Le Responsum de la CDF a provoqué de très nombreuses réactions depuis sa publication, générant d’importantes contestations au sein de l’Église – notamment en Allemagne – mais aussi en dehors. Officiellement, le pape François a «consenti» à la publication du texte que lui a «soumis» le secrétaire de la CDF, le théologien Mgr Giacomo Morandi. Pour autant, plusieurs journalistes ont depuis quelques jours laissé entendre que le pape François n’approuvait pas le ton du document de l’ancien Saint-Office.
Désaccord entre le pape et les auteurs de la note
Très proches du pape, deux éminents vaticanistes, l’Irlandais Gerard O’Connell et l’Argentine Elisabetta Piqué, mariés à la ville, ont été les premiers à évoquer les désaccords existants entre le pape et les auteurs de la note. Informé par des sources vaticanes, Gerard O’Connell a affirmé dans la revue jésuite America que le pontife avait «pris ses distances» avec la réponse.
Son épouse, Elisabetta Piqué, souligne la «manière elliptique» avec laquelle le pape François pourrait même avoir contredit la logique du document lors du dernier Angélus, le 21 mars. «Aujourd’hui, trop de gens, souvent sans le dire implicitement, voudraient voir Jésus, le rencontrer, le connaître», avait alors déclaré le pape François.
Des gestes d’amour
Pour les chrétiens, il «s’agit de semer des graines d’amour, non pas avec des mots qui sont emportés par le vent, mais avec des exemples concrets, simples et courageux, non pas avec des condamnations théoriques, mais avec des gestes d’amour», avait-il affirmé.
Les deux vaticanistes chevronnés soulignent que ces mots correspondent plus à l’attitude adoptée par le pontife depuis le début de son pontificat, et entrent en faux avec le document. «Si une personne est gay et cherche le Seigneur avec bonne volonté, qui suis-je pour la juger?», avait-il par exemple lancé dans l’avion du retour des JMJ de Rio de Janeiro (Brésil) dès 2013.
Par ailleurs, I.MEDIA a appris que le pape avait confié sa perplexité devant l’opportunité de ce texte à un visiteur qu’il recevait quelques jours après la publication de la note. Il aurait ainsi indiqué que s’il avait approuvé la publication de la réponse qui lui avait bien été soumise par le secrétaire de la CDF, il ne l’aurait personnellement pas formellement signée.

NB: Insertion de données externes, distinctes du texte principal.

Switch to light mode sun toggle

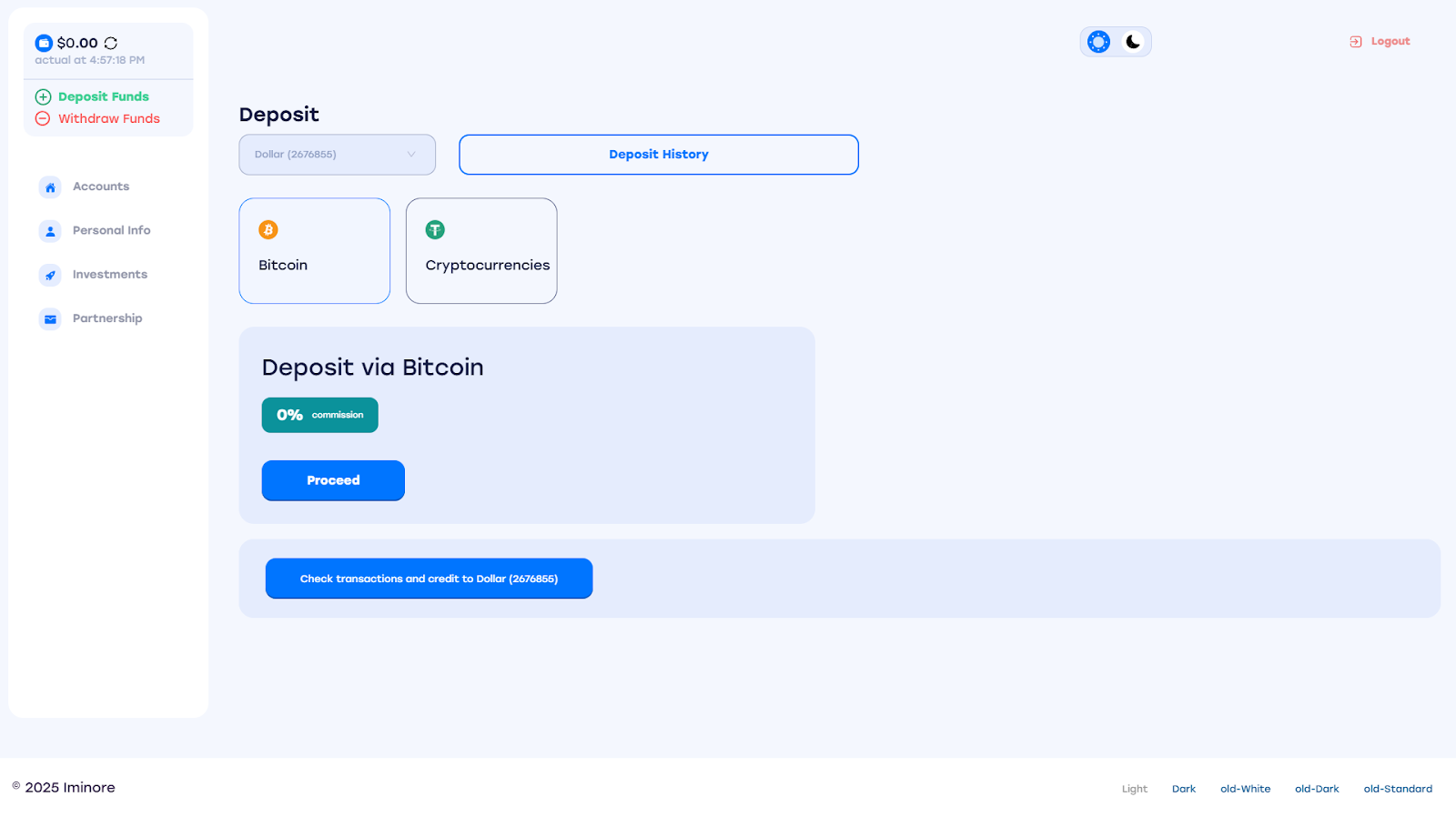tap(1098, 42)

Hasard du calendrier ou pas, dans un texte publié à l’occasion du 150e anniversaire de l’élévation au rang de docteur de l’Église de saint Alphonse de Liguori le 23 mars le pape François s’est adressé directement aux théologiens, les mettant en garde contre toute forme de rigorisme. «L’annonce de l’Évangile dans une société en mutation rapide exige le courage d’écouter la réalité», a-t-il martelé.

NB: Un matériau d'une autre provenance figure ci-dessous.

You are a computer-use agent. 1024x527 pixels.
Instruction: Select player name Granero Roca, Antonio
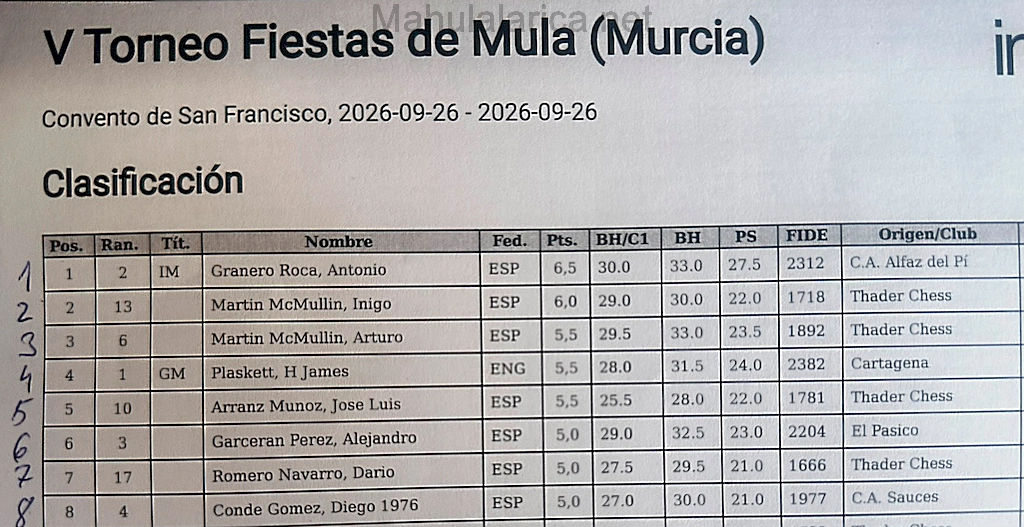coord(298,270)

Une attitude plus évangélique
Insistant sur le fait que «la seule connaissance des principes théoriques ne suffit pas», le pontife leur a demandé à sortir de «la formulation de principes, de normes » pour adopter une attitude plus pastorale et évangélique. De sorte qu’on pourrait interpréter ainsi la critique que le pontife n’a pas explicitement formulée: il ne critique pas le fond de la note – qui n’est en rien nouveau, comme l’ont affirmé plusieurs proches cardinaux de la Curie ces derniers jours – mais son style légaliste qui s’opposerait au «radicalisme évangélique» qu’il appelle de ses vœux.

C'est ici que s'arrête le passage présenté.